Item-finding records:
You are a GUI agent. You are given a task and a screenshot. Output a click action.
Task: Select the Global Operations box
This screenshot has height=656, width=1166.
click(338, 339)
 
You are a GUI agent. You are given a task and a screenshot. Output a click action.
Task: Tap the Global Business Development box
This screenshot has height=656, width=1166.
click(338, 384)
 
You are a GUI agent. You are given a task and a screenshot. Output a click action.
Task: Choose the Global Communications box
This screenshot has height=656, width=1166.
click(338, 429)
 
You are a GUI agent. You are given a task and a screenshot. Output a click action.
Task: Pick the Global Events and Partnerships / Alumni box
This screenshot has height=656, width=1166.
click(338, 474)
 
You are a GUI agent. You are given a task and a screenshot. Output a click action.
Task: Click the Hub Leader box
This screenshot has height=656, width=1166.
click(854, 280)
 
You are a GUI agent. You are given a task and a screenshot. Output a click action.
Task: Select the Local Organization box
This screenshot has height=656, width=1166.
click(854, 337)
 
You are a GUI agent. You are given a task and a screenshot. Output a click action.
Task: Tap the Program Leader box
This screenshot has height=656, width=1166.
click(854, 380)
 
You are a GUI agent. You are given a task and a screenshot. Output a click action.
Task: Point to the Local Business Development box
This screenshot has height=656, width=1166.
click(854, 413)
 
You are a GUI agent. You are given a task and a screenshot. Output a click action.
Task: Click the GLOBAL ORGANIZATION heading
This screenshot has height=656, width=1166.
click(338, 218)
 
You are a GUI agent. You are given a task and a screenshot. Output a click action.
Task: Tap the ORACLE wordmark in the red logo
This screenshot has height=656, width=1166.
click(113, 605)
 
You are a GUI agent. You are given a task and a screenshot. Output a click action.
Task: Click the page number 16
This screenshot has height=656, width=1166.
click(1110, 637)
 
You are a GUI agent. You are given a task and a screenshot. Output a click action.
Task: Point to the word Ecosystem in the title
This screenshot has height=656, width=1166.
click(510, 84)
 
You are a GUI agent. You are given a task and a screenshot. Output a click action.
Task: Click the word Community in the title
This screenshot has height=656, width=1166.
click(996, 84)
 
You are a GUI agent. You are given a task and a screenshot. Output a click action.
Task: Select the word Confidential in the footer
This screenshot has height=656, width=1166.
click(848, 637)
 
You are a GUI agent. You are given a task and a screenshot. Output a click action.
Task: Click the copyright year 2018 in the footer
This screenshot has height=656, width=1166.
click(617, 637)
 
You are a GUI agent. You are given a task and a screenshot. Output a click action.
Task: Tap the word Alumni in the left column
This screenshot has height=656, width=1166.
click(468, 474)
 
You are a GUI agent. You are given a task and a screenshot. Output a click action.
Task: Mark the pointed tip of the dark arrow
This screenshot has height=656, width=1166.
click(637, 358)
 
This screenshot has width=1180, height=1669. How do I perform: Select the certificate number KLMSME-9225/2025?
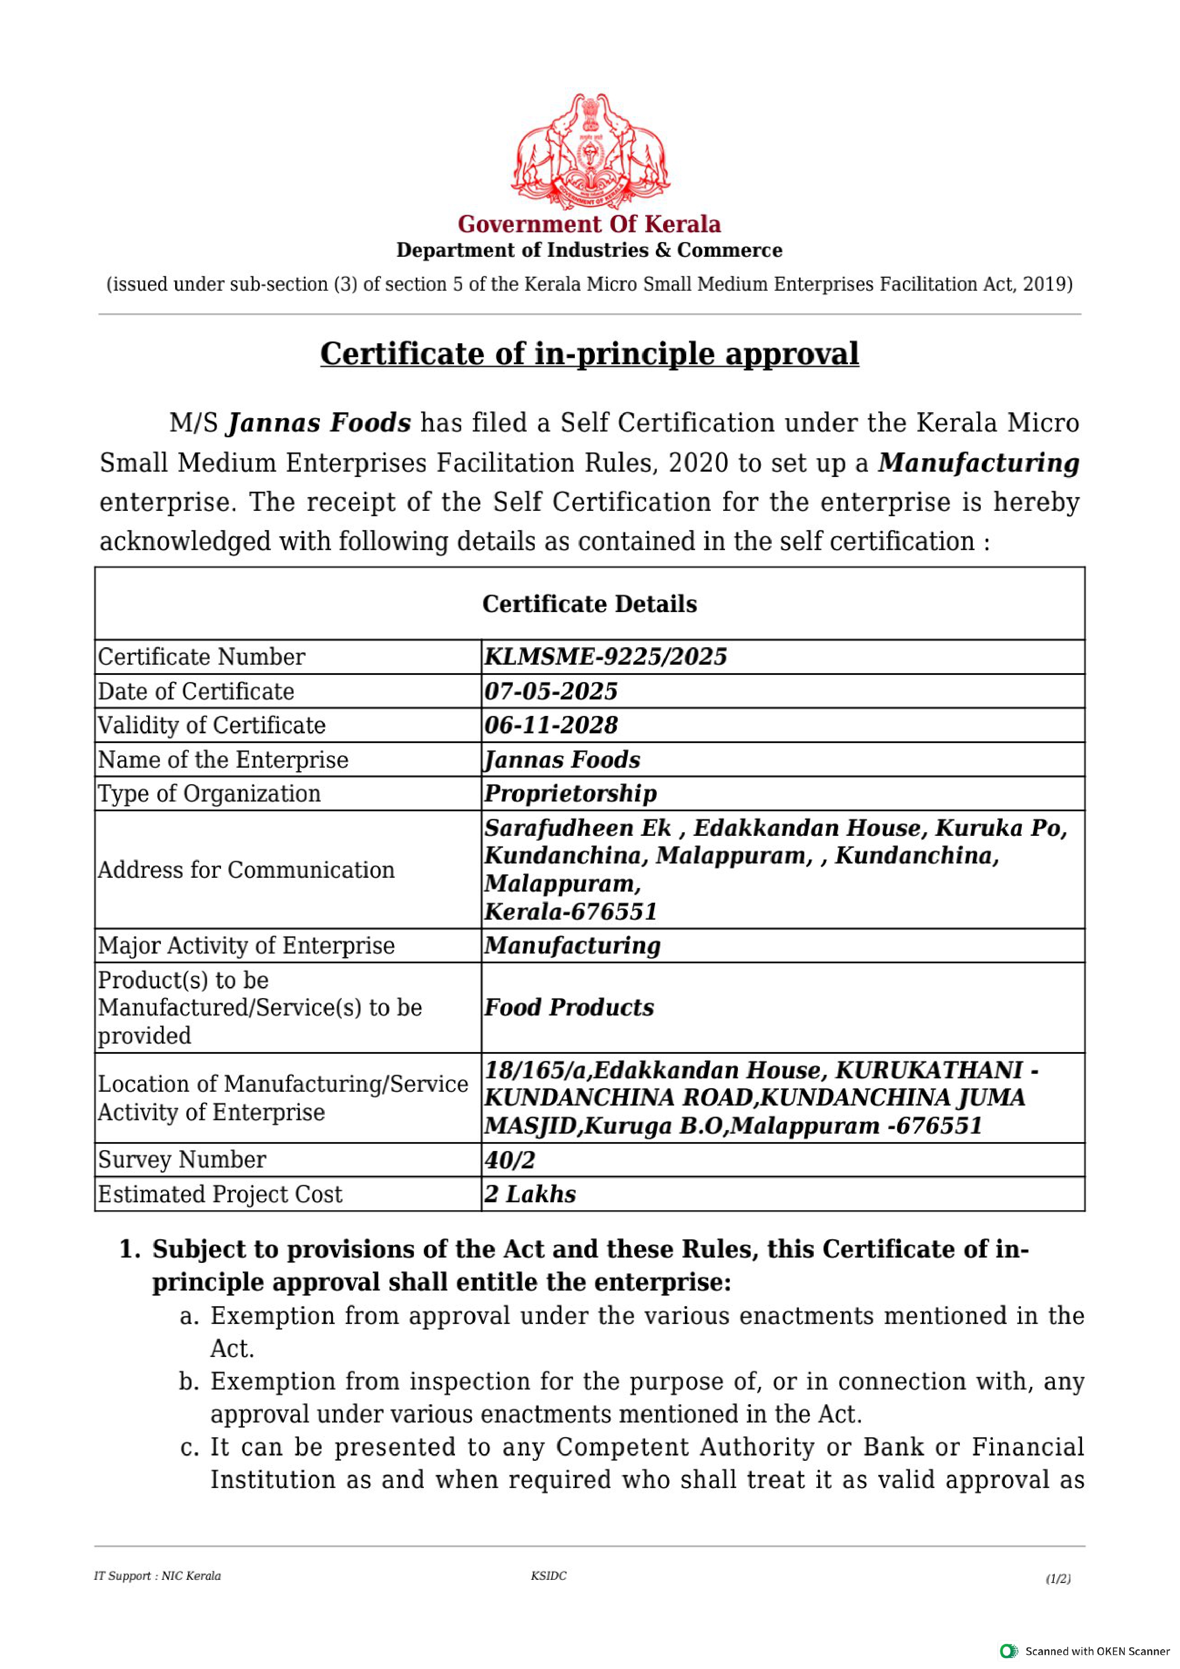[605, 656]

==

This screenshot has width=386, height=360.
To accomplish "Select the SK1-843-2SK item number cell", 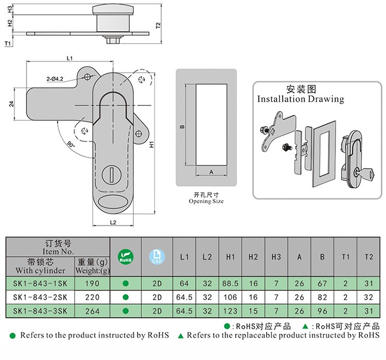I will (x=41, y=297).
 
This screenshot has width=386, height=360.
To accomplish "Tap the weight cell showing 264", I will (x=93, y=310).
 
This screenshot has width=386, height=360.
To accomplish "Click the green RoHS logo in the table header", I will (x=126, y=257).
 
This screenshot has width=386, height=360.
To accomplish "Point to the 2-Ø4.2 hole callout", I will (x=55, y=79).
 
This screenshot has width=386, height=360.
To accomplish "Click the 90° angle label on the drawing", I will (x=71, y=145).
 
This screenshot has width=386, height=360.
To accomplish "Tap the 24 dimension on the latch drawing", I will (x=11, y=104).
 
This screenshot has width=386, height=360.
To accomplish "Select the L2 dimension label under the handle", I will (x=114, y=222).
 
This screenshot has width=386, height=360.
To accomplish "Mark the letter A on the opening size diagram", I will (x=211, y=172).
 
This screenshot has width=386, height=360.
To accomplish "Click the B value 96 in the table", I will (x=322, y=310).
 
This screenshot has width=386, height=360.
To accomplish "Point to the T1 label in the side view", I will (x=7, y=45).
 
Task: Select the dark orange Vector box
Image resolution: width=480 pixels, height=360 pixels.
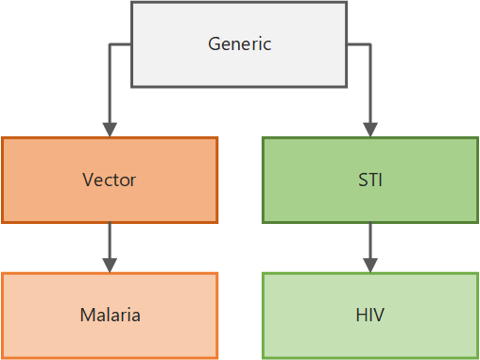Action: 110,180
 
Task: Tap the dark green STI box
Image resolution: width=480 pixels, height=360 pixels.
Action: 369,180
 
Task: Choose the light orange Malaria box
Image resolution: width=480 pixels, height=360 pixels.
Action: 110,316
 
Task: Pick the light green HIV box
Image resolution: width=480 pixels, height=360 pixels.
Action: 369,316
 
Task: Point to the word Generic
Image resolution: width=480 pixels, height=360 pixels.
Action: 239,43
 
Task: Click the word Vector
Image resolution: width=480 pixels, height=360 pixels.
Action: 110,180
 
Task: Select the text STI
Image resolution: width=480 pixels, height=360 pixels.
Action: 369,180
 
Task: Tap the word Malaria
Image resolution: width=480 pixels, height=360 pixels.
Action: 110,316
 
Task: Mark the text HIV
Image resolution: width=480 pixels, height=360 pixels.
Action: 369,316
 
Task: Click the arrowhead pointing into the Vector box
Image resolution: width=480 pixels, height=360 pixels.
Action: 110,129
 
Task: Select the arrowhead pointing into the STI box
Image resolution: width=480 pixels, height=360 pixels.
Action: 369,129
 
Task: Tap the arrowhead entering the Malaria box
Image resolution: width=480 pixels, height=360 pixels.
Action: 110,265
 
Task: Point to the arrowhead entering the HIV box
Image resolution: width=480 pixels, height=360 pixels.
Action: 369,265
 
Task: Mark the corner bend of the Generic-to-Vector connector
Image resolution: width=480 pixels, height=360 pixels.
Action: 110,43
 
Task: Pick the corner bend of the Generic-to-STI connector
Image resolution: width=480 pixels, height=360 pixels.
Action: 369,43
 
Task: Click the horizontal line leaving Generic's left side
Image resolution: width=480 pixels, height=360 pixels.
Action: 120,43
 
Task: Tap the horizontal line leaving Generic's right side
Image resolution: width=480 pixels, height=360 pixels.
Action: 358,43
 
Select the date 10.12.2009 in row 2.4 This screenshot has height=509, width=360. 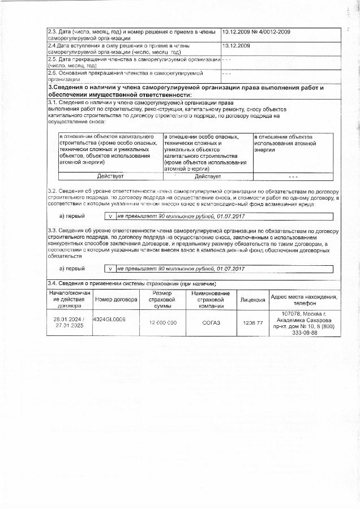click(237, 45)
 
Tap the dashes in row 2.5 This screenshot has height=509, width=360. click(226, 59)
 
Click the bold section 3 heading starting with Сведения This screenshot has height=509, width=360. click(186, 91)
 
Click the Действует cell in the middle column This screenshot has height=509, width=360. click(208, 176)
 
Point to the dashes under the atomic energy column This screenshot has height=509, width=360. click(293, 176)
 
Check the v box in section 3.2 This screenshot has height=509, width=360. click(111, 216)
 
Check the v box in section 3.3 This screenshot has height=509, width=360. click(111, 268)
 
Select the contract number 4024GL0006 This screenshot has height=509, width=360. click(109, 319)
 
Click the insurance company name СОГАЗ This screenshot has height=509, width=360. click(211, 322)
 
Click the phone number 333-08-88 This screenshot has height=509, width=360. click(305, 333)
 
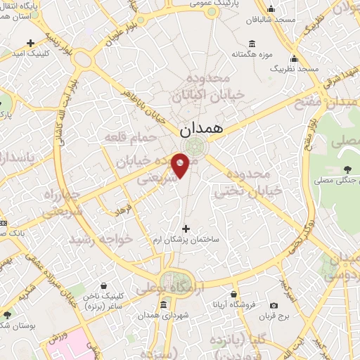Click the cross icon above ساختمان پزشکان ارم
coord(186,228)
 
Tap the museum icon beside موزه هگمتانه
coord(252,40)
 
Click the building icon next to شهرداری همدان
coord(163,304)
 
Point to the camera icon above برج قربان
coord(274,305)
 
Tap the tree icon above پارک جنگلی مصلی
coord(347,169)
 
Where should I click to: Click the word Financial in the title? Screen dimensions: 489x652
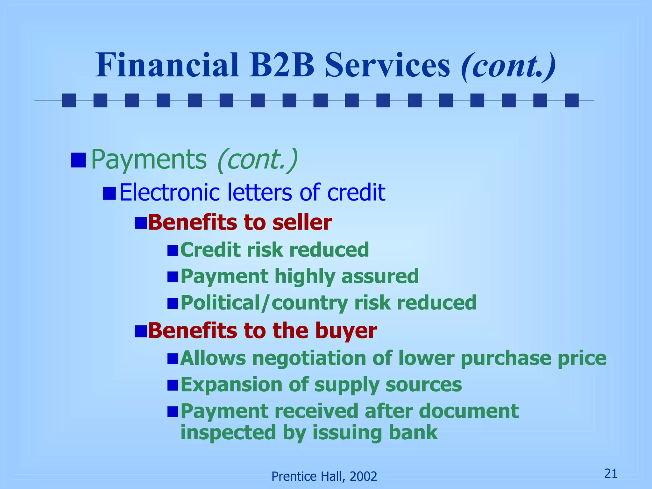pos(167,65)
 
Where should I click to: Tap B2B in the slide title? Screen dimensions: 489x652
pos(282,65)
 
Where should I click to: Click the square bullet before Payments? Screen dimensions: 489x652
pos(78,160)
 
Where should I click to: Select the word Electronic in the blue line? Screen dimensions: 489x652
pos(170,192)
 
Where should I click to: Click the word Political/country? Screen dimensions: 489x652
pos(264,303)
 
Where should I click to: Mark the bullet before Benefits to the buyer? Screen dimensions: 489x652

WHAT NEEDS TO BE DONE:
Output the lines of the records exactly as they appear, beginning at the line that contains "Tap the museum icon beside موزه هگمتانه" and stopping after the line that contains "Where should I click to: Mark". Leave the pictures out of your answer.

RESPONSE TO THE EXERCISE:
Tap the museum icon beside موزه هگمتانه
coord(252,40)
 
Click the building icon next to شهرداری همدان
coord(163,304)
 
Point to the camera icon above برج قربان
coord(274,305)
 
Tap the tree icon above پارک جنگلی مصلی
coord(347,169)
 
Where should I click to: Click the word Financial in the title? Screen dimensions: 489x652
pos(167,65)
 
Where should I click to: Tap B2B in the slide title? Screen dimensions: 489x652
pos(282,65)
 
Where should I click to: Click the square bullet before Payments? Screen dimensions: 489x652
pos(78,160)
 
Where should I click to: Select the word Electronic in the blue line? Screen dimensions: 489x652
pos(170,192)
 
Where should I click to: Click the word Political/country? Screen dimensions: 489x652
pos(264,303)
 
Where should I click to: Mark the bullet before Benefits to the buyer? Screen dimensions: 489x652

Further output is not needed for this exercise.